Return to
htmlchek documentation
This is yet another HTML quick reference, containing advice on how to
write correct HTML, as well as practical tips. It is mainly based on version
1.22 of the HTML 2.0 standard (including some HTML3 extensions which are
already implemented by a number of browsers; the extensions are all clearly
labeled as such). Some material is from another quick reference by Tom Fine.
This is not necessarily a good guide for absolute beginners.
The HTML language represents hypertext data, for use as part of the World-wide Web. HTML is one specific language defined using the general SGML meta-language. HTTP is a transport protocol, used to deliver HTML documents (as well as other types of files) over networks.

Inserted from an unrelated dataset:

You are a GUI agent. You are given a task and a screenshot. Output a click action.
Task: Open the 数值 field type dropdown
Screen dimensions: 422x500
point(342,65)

<tagname attribute=value attribute="Value"> contained stuff </closingtag>
A "tag" is everything between the `<' and `>' characters. The tag name should come directly after the `<' character, with no intervening whitespace. Tag names and tag attributes are case-insensitive, as are the values of certain tag attributes as well. If an attribute value contains whitespace, or any characters other than a-z, A-Z, `.' or `-' it should be quoted. For this reason, most URL's should be quoted (the fact that some implementations may tamper with the alphabetic case of unquoted attribute values means that it is good style to quote all URL's). Some attributes (such as COMPACT) do not need a value.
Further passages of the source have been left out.